The European Union’s cryptocurrency industry is approaching a significant regulatory milestone as the temporary permission allowing crypto companies to continue operating while awaiting authorization under the Markets in Crypto-Assets (MiCA) framework expires on July 1, 2026.
Once the transitional period ends, crypto exchanges, brokers, custodians, and wallet providers seeking to serve customers in the European Union must hold an official MiCA license or operate through an authorized European entity. Firms that fail to secure authorization before the deadline may be required to stop servicing customers, transfer accounts to licensed affiliates, or withdraw from the market entirely.
The deadline arrives less than three weeks away, leaving little time for companies that have not yet obtained approval. Since MiCA authorization requires extensive regulatory review by national authorities, firms without licenses are effectively unable to complete the process before the cutoff date.
According to data cited by Hogan Lovells, only 194 licensed crypto firms, including banks, had secured authorization across the European Union by May 2026. The figure stands in contrast to the more than 3,000 crypto companies that were registered under various national frameworks across Europe in 2024.
Industry observers expect a substantial portion of those previously registered firms to lose their legal ability to operate after the transitional period expires, highlighting the scale of the market adjustment taking place under MiCA.
The immediate impact on users will depend largely on the regulatory status of the platform they use.
Customers of exchanges that already hold MiCA authorization or operate through licensed European subsidiaries are expected to experience limited disruption. Several major platforms, including Bitvavo, Bitpanda, Kraken, Coinbase, and Crypto.com, have established licensed European operations and are expected to continue serving customers under the new framework.
Some companies are transferring customers to newly licensed entities. In such cases, users may receive requests to accept updated terms of service and complete fresh identity verification procedures. MiCA requires licensed firms to maintain comprehensive anti-money laundering and customer identification standards, prompting re-verification of existing accounts during migration processes.
Platforms that remain unlicensed are expected to gradually restrict services by halting new deposits, limiting onboarding activities, and encouraging customers to withdraw assets or move them to authorized providers.
Regulators have also emphasized the need for orderly shutdown procedures. The European Securities and Markets Authority (ESMA) previously indicated that firms relying on transitional arrangements should have contingency plans prepared well before the July 1 deadline.
France has emerged as one of the jurisdictions taking a particularly strict approach. The country’s financial regulator, the Autorite des Marches Financiers (AMF), has instructed unlicensed firms to cease operations from July 1 and warned that unauthorized crypto activity could constitute a criminal offense under French law.

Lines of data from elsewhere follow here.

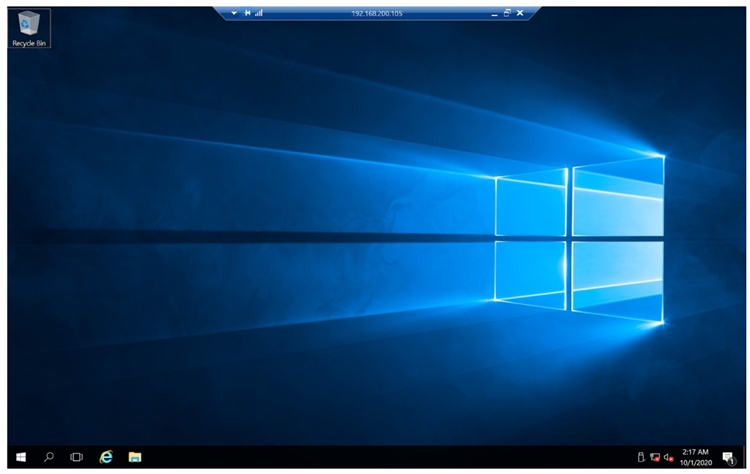Minimize the remote desktop session
The height and width of the screenshot is (474, 750).
coord(494,13)
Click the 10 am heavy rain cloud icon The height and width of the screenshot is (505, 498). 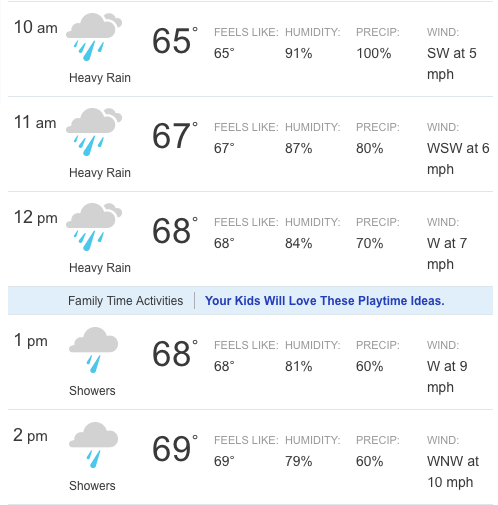tap(94, 37)
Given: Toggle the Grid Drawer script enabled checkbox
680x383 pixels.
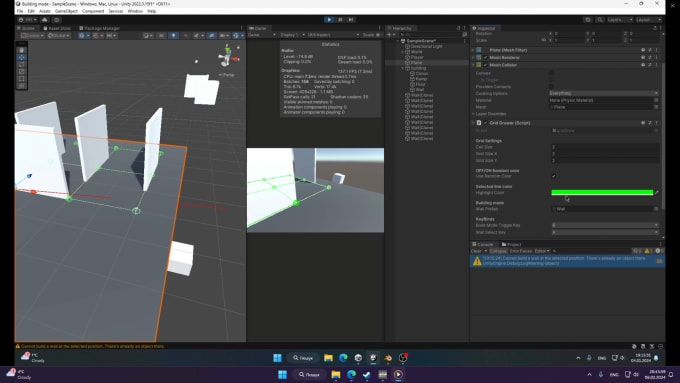Looking at the screenshot, I should 486,123.
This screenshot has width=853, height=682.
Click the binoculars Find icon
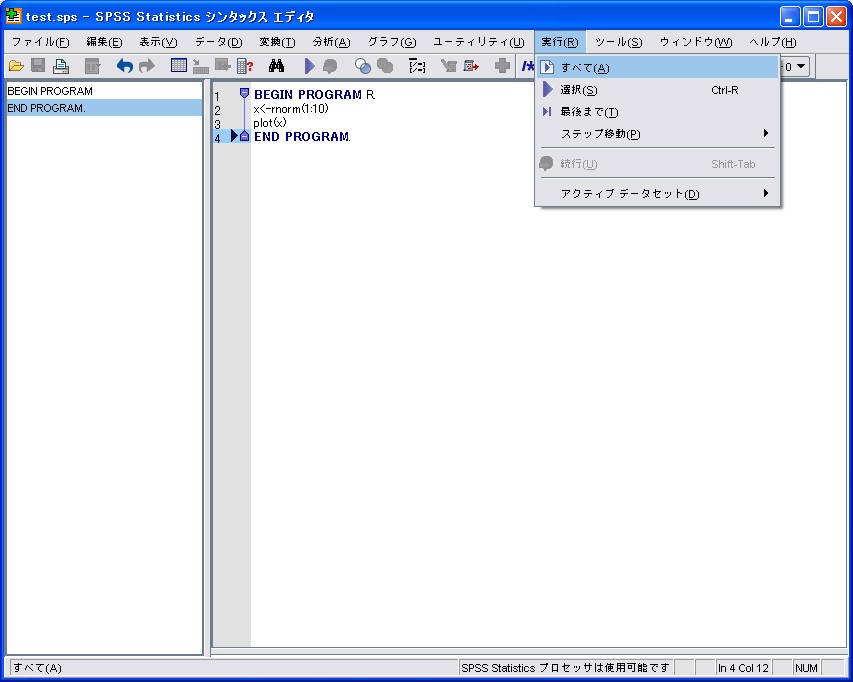tap(277, 66)
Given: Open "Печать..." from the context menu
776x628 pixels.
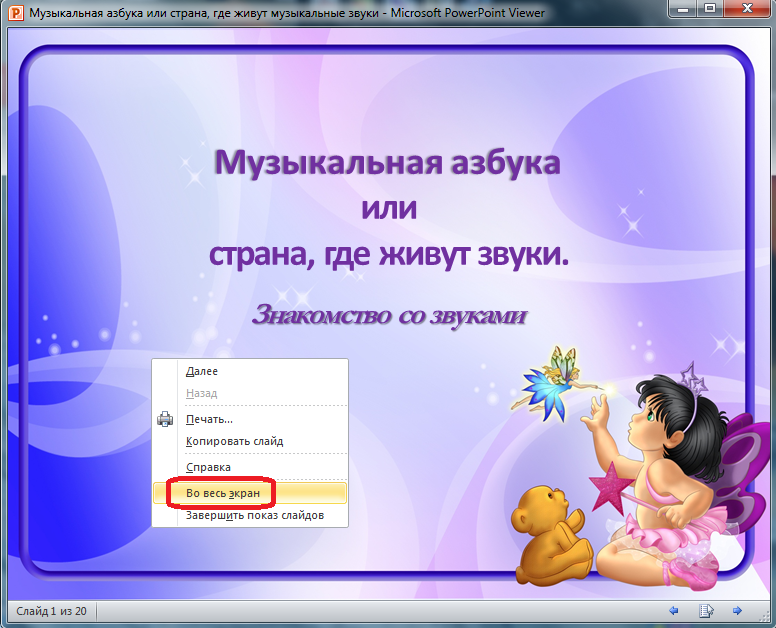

According to the AMF, firms continuing to operate without authorization could face penalties including up to two years of imprisonment and fines of up to €30,000. The regulator may also issue public warnings, place firms on blacklists, and seek court orders to block access to non-compliant websites.
At a Paris press event on May 28, AMF President Marie-Anne Barbat-Layani stressed the urgency of pending applications and warned that firms continuing to serve EU customers without authorization could face legal action, reported from Reuters.
Users seeking to verify whether a platform remains authorized after July 1 can consult national regulatory registers or ESMA’s centralized list of licensed Crypto-Asset Service Providers (CASPs).
The July 1 transition deadline represents one of the first major tests of MiCA, the European Union’s comprehensive crypto regulatory framework designed to create a single market for digital asset services across all 27 member states.
Under MiCA’s passporting model, a license granted in one EU country allows a company to provide services throughout the bloc. However, authorizations are issued by national regulators rather than a single European authority, creating concerns about consistency in regulatory standards and approval processes.
Questions surrounding licensing practices have drawn attention to several jurisdictions, particularly Malta, after concerns emerged regarding the speed and volume of approvals issued by smaller regulators. French officials have publicly expressed concerns about maintaining consistent standards across the European market.
The deadline also highlights the growing compliance burden associated with operating in the regulated crypto sector. Meeting MiCA requirements requires substantial investments in legal, compliance, risk management, governance, and capital resources, advantages typically held by large exchanges, banks, and well-funded institutions.
The trend is already visible across Europe. Banca Sella became the first Italian bank to offer MiCA-compliant crypto custody services, and in March 2026, Coinbase launched regulated crypto futures trading for users across 26 European countries.
As a result, many smaller operators are expected to exit the market. Poland alone previously hosted more than 1,400 registered crypto firms under earlier national registration frameworks, illustrating the scale of consolidation likely to follow the transition.
The weeks surrounding the July 1 deadline are expected to bring a wave of announcements involving customer migrations, platform restructurings, service withdrawals, regulatory warnings, and final licensing approvals. These developments will provide the first clear indication of how Europe’s crypto industry functions under the fully implemented MiCA regime.
While the framework was introduced to strengthen consumer protections and create regulatory clarity across the European Union, the transition period’s end is expected to reduce the number of available providers in the short term as the market shifts toward a smaller group of fully licensed institutions.